Treatment of advanced BRAF-mutant melanoma has changed dramatically in the past 3 years thanks to the approval of new immunotherapy and targeted therapy agents.
The goal of our survey was to investigate when immunotherapy and targeted therapy are used in the management of advanced melanoma patients and whether differences exist between the types of setting.
Oncologists from academic centers, community-based centers, and private clinics were invited to participate in an online survey. Survey questions addressed the proportion of BRAF-mutant patients per treatment line, proportion of patients on targeted therapy and immunotherapy available in the United States, and reasons for prescribing each drug class.

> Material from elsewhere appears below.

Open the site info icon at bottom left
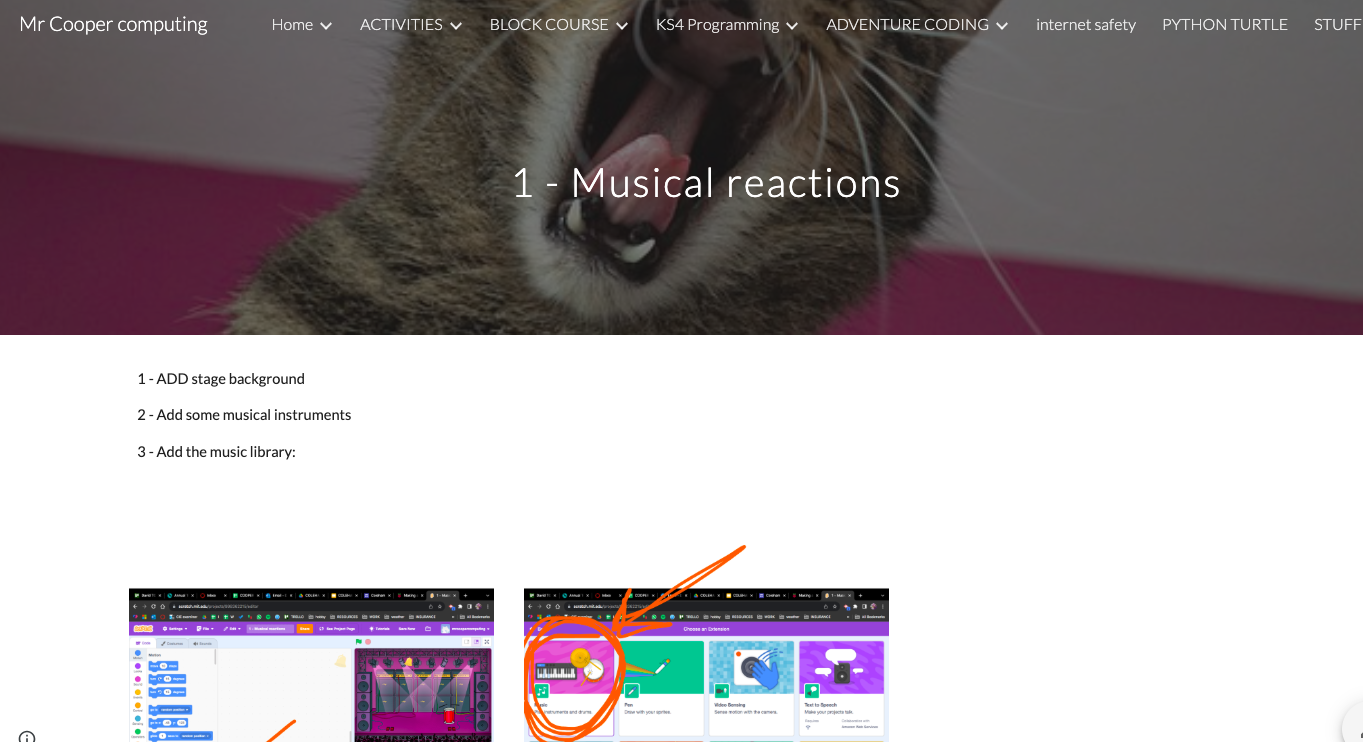This screenshot has width=1363, height=742. tap(27, 737)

A total of 101 physicians completed the survey, of which 47 worked in a private clinic, 33 in an academic center, and 21 in a community-based center. Academic center participants tended to see more severe patients (P < .001) and had more patients in second-line treatment than participants from other setting types. In addition, academic center physicians had more patients in clinical trials (P < .001), and they prescribed the ipilimumab and nivolumab combination more frequently. In terms of sequencing, all participants used targeted therapy for severe or rapidly progressing patients and immunotherapy for those who were less severe or slowly progressing.
The findings illustrate the differences in treatment approach per type of setting, with patients in academic centers more likely to receive recently approved products or to be enrolled in clinical trials than those in community-based settings.